PROVIDED DATA:
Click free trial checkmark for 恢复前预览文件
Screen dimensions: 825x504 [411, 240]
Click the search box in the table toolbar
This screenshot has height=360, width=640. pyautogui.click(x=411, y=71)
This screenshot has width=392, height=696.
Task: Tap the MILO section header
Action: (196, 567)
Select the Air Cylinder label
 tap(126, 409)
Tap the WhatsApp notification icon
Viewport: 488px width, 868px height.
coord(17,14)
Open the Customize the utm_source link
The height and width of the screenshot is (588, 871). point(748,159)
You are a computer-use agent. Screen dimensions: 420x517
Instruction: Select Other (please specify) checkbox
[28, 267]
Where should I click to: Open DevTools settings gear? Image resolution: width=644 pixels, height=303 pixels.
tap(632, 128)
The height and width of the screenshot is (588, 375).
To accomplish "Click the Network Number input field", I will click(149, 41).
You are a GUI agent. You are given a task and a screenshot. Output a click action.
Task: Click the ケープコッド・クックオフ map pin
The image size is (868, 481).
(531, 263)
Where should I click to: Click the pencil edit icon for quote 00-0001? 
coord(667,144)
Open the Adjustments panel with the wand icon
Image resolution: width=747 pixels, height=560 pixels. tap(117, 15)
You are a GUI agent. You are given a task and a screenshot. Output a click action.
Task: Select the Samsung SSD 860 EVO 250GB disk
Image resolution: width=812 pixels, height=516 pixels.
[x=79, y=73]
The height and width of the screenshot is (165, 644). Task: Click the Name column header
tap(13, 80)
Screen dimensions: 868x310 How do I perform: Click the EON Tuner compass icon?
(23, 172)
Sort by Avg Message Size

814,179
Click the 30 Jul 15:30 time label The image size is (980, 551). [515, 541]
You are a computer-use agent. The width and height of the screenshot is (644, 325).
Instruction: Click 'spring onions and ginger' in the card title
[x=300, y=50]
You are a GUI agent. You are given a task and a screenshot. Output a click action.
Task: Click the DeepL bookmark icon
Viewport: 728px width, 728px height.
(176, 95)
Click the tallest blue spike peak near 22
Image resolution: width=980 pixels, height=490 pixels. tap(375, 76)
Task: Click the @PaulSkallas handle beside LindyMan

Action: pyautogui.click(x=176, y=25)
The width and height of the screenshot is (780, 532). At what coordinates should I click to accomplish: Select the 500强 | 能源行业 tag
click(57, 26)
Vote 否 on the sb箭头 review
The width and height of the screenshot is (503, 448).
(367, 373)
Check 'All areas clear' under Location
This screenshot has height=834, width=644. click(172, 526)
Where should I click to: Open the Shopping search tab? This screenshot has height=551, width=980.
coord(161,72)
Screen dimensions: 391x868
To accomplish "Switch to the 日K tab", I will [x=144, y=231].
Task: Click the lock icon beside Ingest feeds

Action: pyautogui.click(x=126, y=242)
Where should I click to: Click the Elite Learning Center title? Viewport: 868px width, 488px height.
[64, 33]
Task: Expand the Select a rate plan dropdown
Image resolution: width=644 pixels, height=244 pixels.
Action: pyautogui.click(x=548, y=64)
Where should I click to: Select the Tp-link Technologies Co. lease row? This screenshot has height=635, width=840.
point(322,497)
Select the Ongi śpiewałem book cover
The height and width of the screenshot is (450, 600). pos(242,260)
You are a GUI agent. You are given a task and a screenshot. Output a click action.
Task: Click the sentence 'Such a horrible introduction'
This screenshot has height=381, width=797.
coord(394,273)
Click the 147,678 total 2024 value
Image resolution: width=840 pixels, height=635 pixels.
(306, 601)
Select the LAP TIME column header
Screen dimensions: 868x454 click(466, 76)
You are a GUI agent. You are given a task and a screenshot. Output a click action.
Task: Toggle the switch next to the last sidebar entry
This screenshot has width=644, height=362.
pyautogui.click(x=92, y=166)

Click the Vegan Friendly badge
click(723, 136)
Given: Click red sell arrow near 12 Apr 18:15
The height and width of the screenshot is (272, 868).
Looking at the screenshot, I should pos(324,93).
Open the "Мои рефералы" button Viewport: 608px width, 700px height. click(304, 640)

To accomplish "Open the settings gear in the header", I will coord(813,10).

BRIEF:
Retype the whole listing above. Please keep it exact.

SOLUTION TO THE PROBLEM:
Click free trial checkmark for 恢复前预览文件
Screen dimensions: 825x504 [411, 240]
Click the search box in the table toolbar
This screenshot has height=360, width=640. pyautogui.click(x=411, y=71)
This screenshot has width=392, height=696.
Task: Tap the MILO section header
Action: (196, 567)
Select the Air Cylinder label
 tap(126, 409)
Tap the WhatsApp notification icon
Viewport: 488px width, 868px height.
coord(17,14)
Open the Customize the utm_source link
The height and width of the screenshot is (588, 871). point(748,159)
You are a computer-use agent. Screen dimensions: 420x517
Instruction: Select Other (please specify) checkbox
[28, 267]
Where should I click to: Open DevTools settings gear? Image resolution: width=644 pixels, height=303 pixels.
tap(632, 128)
The height and width of the screenshot is (588, 375).
To accomplish "Click the Network Number input field", I will click(149, 41).
You are a GUI agent. You are given a task and a screenshot. Output a click action.
Task: Click the ケープコッド・クックオフ map pin
The image size is (868, 481).
(531, 263)
Where should I click to: Click the pencil edit icon for quote 00-0001? 
coord(667,144)
Open the Adjustments panel with the wand icon
Image resolution: width=747 pixels, height=560 pixels. tap(117, 15)
You are a GUI agent. You are given a task and a screenshot. Output a click action.
Task: Select the Samsung SSD 860 EVO 250GB disk
Image resolution: width=812 pixels, height=516 pixels.
[x=79, y=73]
The height and width of the screenshot is (165, 644). Task: Click the Name column header
tap(13, 80)
Screen dimensions: 868x310 How do I perform: Click the EON Tuner compass icon?
(23, 172)
Sort by Avg Message Size

814,179
Click the 30 Jul 15:30 time label The image size is (980, 551). [515, 541]
You are a computer-use agent. The width and height of the screenshot is (644, 325).
Instruction: Click 'spring onions and ginger' in the card title
[x=300, y=50]
You are a GUI agent. You are given a task and a screenshot. Output a click action.
Task: Click the DeepL bookmark icon
Viewport: 728px width, 728px height.
(176, 95)
Click the tallest blue spike peak near 22
Image resolution: width=980 pixels, height=490 pixels. tap(375, 76)
Task: Click the @PaulSkallas handle beside LindyMan

Action: pyautogui.click(x=176, y=25)
The width and height of the screenshot is (780, 532). At what coordinates should I click to accomplish: Select the 500强 | 能源行业 tag
click(57, 26)
Vote 否 on the sb箭头 review
The width and height of the screenshot is (503, 448).
(367, 373)
Check 'All areas clear' under Location
This screenshot has height=834, width=644. click(172, 526)
Where should I click to: Open the Shopping search tab? This screenshot has height=551, width=980.
coord(161,72)
Screen dimensions: 391x868
To accomplish "Switch to the 日K tab", I will [x=144, y=231].
Task: Click the lock icon beside Ingest feeds

Action: pyautogui.click(x=126, y=242)
Where should I click to: Click the Elite Learning Center title? Viewport: 868px width, 488px height.
[64, 33]
Task: Expand the Select a rate plan dropdown
Image resolution: width=644 pixels, height=244 pixels.
Action: pyautogui.click(x=548, y=64)
Where should I click to: Select the Tp-link Technologies Co. lease row? This screenshot has height=635, width=840.
point(322,497)
Select the Ongi śpiewałem book cover
The height and width of the screenshot is (450, 600). pos(242,260)
You are a GUI agent. You are given a task and a screenshot. Output a click action.
Task: Click the sentence 'Such a horrible introduction'
This screenshot has height=381, width=797.
coord(394,273)
Click the 147,678 total 2024 value
Image resolution: width=840 pixels, height=635 pixels.
(306, 601)
Select the LAP TIME column header
Screen dimensions: 868x454 click(466, 76)
You are a GUI agent. You are given a task and a screenshot. Output a click action.
Task: Toggle the switch next to the last sidebar entry
This screenshot has width=644, height=362.
pyautogui.click(x=92, y=166)

Click the Vegan Friendly badge
click(723, 136)
Given: Click red sell arrow near 12 Apr 18:15
The height and width of the screenshot is (272, 868).
Looking at the screenshot, I should pos(324,93).
Open the "Мои рефералы" button Viewport: 608px width, 700px height. click(304, 640)

To accomplish "Open the settings gear in the header", I will coord(813,10).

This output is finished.